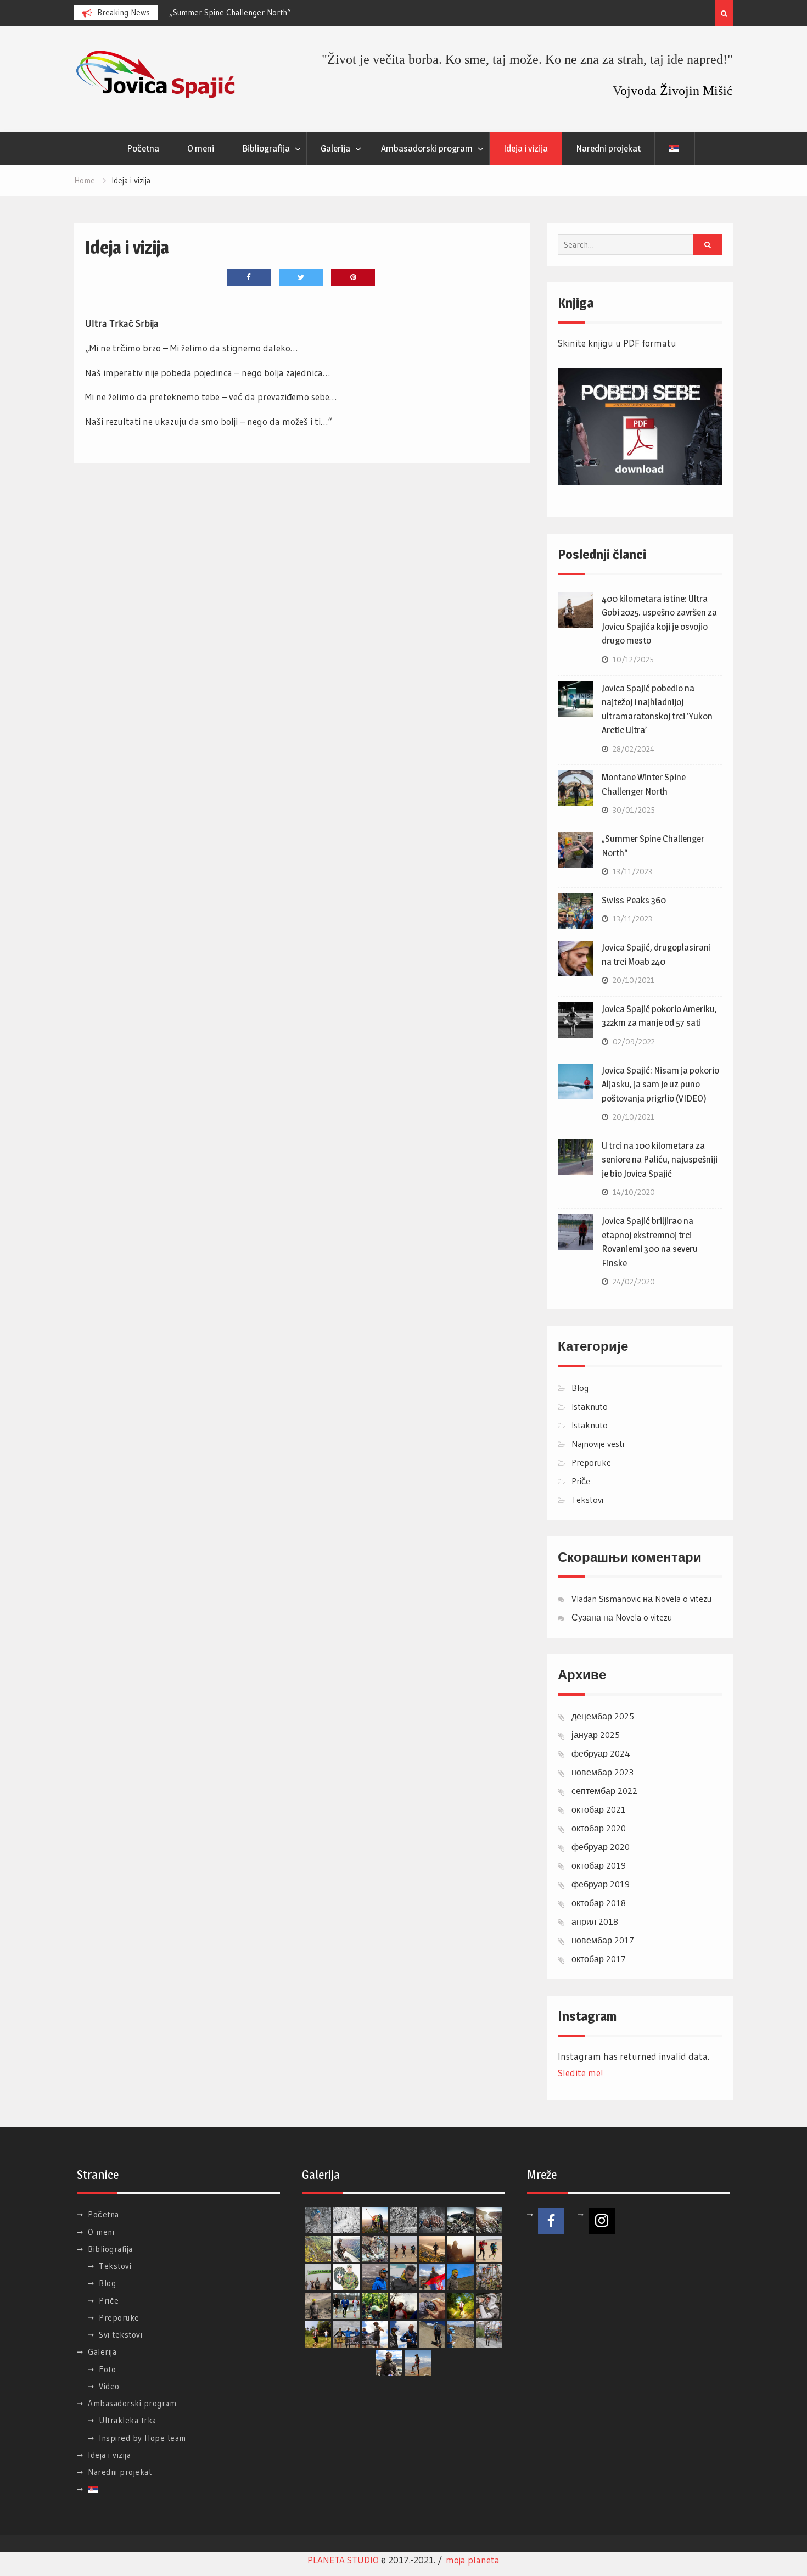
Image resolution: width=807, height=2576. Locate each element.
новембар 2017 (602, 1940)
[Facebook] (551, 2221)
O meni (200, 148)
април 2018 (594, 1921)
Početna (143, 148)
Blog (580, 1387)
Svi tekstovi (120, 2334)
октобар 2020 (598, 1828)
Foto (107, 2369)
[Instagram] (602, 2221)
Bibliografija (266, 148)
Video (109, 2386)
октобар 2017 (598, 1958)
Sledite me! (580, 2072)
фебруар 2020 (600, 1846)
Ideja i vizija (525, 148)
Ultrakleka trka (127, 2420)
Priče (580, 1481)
# # #
# [What you have to do]
From the first line to the last, repeat the records exactly and skip the pictures.

# [Answer section]
Image resolution: width=807, height=2576. Locate each element.
новембар 2017 (602, 1940)
[Facebook] (551, 2221)
O meni (200, 148)
април 2018 (594, 1921)
Početna (143, 148)
Blog (580, 1387)
Svi tekstovi (120, 2334)
октобар 2020 (598, 1828)
Foto (107, 2369)
[Instagram] (602, 2221)
Bibliografija (266, 148)
Video (109, 2386)
октобар 2017 (598, 1958)
Sledite me! (580, 2072)
фебруар 2020 (600, 1846)
Ideja i vizija (525, 148)
Ultrakleka trka (127, 2420)
Priče (580, 1481)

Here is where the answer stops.